Pleizenhausen is an Ortsgemeinde – a municipality belonging to a Verbandsgemeinde, a kind of collective municipality – in the Rhein-Hunsrück-Kreis (district) in Rhineland-Palatinate, Germany. It belongs to the Verbandsgemeinde Simmern-Rheinböllen, whose seat is in Simmern.

==Geography==

===Location===
The municipality lies in the Hunsrück, roughly 5 km northeast of Simmern. The residential village also lies just west of the junction of two valleys, the Simmerbachtal and the Wahlbachtal, and about a kilometre east of the Simmern-Koblenz road. At the nearby Weißmühle (“White Mill”), three brooks, the Simmerbach, Benzweilerbach and Wahlbach, all meet and flow together. The Geiersberg to the northeast stands as a prominent peak between the Simmerbach and Benzweilerbach valleys and stands out quite clearly on a relief map.

==History==
In 1098, Pleizenhausen had its first documentary mention in a directory of holdings kept by Saint Symeon’s Foundation at Trier. It can, however, be assumed that there was settlement within Pleizenhausen’s current limits much earlier, for to the southwest of the village, remnants of an old Roman villa rustica are still being found in the fields even now. Furthermore, roadbuilding work also brought to light stones from the Roman road whose existence had long been supposed. In 1251, King William II of Holland had an army camp at Pleizenhausen, whence he moved on to Boppard. In the time that followed, Pleizenhausen’s rulers changed often. In 1263, the Knights Eberhard of Sütersten sold Pleizenhausen’s wet meadow to the Kumbd Cistercian convent. The Counts of Sponheim shared the 24 fiefs with the Lords of Stein Kallenfels. Each was responsible for half the court cases, forfeits and crimes. In 1400, Count Palatine Rupprecht enfeoffed Dietmar of Reifenberg with the tithes from Pleizenhausen. In 1500, there were 20 farmsteads, and jurisdiction was shared among the Electorate of the Palatinate, Sponheim-Kastellaun, the Lords of Stein Kallenfels and the Schmidtburgs.
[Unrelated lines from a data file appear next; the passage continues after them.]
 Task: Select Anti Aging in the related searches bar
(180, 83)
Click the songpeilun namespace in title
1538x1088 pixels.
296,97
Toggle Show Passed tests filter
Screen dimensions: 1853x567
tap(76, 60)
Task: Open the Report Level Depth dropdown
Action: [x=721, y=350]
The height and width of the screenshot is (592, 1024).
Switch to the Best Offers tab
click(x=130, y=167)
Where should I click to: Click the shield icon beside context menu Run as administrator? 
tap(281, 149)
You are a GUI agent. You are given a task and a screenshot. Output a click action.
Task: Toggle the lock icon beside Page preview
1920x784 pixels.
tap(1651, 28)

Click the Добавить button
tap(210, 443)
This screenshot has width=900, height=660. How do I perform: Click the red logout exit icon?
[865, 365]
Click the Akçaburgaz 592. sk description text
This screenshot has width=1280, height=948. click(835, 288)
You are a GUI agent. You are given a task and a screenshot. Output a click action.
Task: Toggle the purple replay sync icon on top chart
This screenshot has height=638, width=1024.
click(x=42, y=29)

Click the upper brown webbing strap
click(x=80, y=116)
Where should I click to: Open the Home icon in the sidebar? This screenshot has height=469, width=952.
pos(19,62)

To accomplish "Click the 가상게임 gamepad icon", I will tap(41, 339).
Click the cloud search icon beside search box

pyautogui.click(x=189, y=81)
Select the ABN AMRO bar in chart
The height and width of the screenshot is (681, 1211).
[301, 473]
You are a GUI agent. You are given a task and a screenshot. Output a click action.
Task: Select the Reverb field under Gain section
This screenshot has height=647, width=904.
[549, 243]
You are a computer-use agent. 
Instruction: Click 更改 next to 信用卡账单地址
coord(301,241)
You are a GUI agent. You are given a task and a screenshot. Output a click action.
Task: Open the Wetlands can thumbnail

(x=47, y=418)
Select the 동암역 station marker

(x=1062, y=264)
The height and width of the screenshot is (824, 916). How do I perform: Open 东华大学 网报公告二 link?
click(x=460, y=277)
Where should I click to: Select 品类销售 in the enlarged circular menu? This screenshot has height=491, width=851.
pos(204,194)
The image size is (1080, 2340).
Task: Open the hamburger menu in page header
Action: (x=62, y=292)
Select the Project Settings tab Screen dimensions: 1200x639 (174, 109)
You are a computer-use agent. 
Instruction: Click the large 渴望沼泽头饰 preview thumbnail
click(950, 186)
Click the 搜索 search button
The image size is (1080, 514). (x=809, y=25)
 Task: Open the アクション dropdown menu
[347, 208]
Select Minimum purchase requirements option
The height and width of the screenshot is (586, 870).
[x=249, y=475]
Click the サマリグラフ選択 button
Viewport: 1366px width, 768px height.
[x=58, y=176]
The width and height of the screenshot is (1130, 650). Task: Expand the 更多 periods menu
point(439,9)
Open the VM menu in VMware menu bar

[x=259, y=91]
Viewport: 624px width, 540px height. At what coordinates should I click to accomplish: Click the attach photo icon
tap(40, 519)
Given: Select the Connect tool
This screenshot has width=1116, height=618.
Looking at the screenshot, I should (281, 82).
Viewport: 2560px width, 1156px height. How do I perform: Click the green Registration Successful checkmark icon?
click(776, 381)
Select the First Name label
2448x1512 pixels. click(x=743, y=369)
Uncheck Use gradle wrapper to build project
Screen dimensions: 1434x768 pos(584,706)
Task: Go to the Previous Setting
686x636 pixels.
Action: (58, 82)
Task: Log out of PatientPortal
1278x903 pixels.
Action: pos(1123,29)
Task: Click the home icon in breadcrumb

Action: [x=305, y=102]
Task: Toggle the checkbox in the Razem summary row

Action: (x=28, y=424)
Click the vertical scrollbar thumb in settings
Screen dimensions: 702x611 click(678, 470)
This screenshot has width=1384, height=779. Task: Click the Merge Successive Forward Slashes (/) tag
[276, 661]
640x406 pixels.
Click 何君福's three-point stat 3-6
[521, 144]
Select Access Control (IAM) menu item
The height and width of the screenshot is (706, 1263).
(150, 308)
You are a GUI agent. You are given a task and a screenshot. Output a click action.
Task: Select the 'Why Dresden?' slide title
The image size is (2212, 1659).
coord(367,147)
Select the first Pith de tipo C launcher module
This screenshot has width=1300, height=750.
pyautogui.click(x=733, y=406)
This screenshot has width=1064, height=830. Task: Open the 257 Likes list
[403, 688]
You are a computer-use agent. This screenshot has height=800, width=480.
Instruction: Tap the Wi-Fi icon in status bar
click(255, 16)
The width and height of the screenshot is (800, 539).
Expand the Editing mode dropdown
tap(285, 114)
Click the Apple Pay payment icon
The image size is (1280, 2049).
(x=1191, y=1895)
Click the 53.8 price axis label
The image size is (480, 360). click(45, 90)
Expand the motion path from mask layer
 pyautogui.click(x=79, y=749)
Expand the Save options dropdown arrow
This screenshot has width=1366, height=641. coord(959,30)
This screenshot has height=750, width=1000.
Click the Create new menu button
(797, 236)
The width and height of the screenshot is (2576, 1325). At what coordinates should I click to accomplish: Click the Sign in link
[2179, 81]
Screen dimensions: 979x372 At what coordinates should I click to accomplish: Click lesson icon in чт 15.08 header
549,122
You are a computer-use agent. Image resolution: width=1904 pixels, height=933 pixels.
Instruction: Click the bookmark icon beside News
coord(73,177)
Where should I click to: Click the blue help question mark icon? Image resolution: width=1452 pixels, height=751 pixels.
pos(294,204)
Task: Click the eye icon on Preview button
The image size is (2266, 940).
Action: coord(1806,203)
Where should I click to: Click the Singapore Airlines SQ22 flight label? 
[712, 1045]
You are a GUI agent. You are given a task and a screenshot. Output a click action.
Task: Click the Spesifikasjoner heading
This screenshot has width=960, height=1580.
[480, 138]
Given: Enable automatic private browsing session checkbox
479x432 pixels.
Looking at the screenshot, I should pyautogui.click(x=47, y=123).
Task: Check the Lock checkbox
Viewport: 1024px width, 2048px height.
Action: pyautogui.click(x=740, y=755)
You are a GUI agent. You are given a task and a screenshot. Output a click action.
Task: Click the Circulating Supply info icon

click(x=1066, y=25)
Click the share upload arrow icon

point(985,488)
From 1673, there was a school in Pleizenhausen serving the villages of Bergenhausen, Pleizenhausen, Rayerschied and Altweidelbach. There were often disagreements between parents, teachers and clerical school inspectors over such things as schooling hours and teachers’ pay. In 1738, the people of Altweidelbach withdrew from the arrangement because of the great distance to the school. Until 1824, the school was housed in the so-called Altes Gebäude (“Old Building”), which stood next to the church. This was a great stable building on whose upper floor the schoolroom was found. Later, across from what was then the rectory, a small school building with a teacher’s dwelling was built. This served until 1911, when a new, and for that time more comfortable, schoolhouse came into service. Classes were last held in this building in 1971.

Beginning in 1794, Pleizenhausen lay under French rule. In 1815 it was assigned to the Kingdom of Prussia at the Congress of Vienna.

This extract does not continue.